Treating timeouts and abandonment as reportable events, alongside hard crashes, gives you one view of why players are stranded regardless of the mechanism. Grouping then does the heavy lifting: a spike in a single formation-timeout signature during peak hours is a population problem, while a spike in a crash signature right after a deploy is a code regression. Capturing both lets you tell them apart instead of conflating every frozen queue into one mystery.

Setting it up with Bugnet

Bugnet gives your relay and matchmaking services a single place to report into, with the queue and session context attached automatically alongside each stack trace. Hook the SDK into the crash handlers of both services, then add custom fields for queue sizes, party composition, formation stage, relay session id, active connection count, and the node and region. The in-game report path and the server-side crash path land in the same dashboard, so a player who reports being stuck lines up with the matchmaker crash that stranded them.

Because identical failures fold into one issue with an occurrence count, a relay node that starts dropping sessions shows up as a single climbing signature rather than a flood of disconnect reports. Filter by formation stage to localize a matchmaker bug, by region to catch a bad relay node, or by party size to reproduce a stacking-specific crash. Player attributes let you see exactly which cohort got stranded, turning the vague complaint of broken matchmaking into a precise, prioritized fix.

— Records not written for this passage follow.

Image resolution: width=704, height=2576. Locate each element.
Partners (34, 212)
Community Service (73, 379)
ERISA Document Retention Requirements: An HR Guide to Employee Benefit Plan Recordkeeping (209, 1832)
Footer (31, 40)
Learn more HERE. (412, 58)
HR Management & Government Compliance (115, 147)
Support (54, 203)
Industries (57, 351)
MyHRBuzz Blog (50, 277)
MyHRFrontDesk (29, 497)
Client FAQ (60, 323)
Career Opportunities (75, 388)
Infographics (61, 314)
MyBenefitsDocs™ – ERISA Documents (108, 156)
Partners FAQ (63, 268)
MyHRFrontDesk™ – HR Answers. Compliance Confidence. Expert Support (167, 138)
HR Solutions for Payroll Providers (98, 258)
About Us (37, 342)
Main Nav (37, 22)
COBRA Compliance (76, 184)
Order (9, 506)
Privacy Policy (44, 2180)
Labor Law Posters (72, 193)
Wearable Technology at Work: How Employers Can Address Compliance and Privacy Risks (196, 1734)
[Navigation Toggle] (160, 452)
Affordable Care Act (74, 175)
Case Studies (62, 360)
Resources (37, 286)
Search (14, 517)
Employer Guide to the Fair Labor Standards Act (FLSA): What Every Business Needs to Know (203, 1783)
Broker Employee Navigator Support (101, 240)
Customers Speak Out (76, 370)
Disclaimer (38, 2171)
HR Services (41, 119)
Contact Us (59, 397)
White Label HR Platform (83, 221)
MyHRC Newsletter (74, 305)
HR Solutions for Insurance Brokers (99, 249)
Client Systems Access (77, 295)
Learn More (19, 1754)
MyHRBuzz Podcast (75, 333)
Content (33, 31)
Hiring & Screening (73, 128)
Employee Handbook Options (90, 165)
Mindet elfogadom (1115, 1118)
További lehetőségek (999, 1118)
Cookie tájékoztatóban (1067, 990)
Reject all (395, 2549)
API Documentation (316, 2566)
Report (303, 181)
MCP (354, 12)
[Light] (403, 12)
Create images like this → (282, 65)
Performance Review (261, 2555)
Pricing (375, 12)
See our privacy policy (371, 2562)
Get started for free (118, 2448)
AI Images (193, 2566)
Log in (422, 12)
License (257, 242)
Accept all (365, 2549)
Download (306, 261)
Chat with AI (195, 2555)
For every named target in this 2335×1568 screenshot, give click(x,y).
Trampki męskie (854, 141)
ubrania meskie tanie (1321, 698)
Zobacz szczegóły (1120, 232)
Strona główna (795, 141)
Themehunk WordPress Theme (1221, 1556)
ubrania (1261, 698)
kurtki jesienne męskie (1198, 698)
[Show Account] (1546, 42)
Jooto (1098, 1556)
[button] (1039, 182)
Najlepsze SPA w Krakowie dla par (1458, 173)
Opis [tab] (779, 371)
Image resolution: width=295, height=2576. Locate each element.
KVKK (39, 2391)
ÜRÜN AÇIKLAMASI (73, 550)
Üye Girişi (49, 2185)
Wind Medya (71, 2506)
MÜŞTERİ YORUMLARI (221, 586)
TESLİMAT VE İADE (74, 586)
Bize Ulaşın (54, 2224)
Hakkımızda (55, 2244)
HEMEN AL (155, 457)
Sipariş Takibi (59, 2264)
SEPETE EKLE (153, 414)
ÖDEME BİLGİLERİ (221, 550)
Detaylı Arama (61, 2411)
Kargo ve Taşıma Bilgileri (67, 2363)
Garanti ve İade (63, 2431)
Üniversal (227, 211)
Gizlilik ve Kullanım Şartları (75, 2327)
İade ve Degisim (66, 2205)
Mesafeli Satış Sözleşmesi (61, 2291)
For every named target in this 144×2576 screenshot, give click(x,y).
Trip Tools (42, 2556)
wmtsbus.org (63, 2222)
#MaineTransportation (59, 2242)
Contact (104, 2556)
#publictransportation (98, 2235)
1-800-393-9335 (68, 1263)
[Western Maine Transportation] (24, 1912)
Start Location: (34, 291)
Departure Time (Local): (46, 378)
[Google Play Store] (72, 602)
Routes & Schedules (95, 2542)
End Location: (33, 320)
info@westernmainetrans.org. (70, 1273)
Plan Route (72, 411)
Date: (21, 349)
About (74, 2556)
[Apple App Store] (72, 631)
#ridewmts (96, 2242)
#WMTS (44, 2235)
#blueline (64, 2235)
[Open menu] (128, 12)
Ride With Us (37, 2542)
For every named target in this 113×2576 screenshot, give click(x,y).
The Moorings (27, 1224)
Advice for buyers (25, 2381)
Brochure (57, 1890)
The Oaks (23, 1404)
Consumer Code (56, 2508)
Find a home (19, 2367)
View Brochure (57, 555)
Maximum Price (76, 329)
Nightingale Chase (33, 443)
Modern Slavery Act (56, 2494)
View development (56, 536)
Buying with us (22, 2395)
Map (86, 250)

Test the failure paths deliberately

Relay and matchmaking bugs love conditions you rarely hit in casual testing: full queues, mixed-region parties, nodes near their connection ceiling, players disconnecting mid-formation. Build load tests that recreate these deliberately and watch which crash signatures appear, so you find the scaling and timing faults before your players do at launch. The context you attach in production should be the same context your tests assert on, so a test failure reproduces a real report exactly.

Make a habit of reviewing stranded-player reports as a class, not one at a time. The patterns, a particular formation stage, a particular region, a particular party shape, will tell you where your plumbing is thinnest. Multiplayer lives or dies on whether players can reliably get into a match and stay in it, so the teams that instrument the matchmaker and relay as carefully as the gameplay are the ones whose players never see the queue at all.

A relay or matchmaker crash strands many players at once. Capture what the service was holding, not just that it died, or you will never know who got stuck.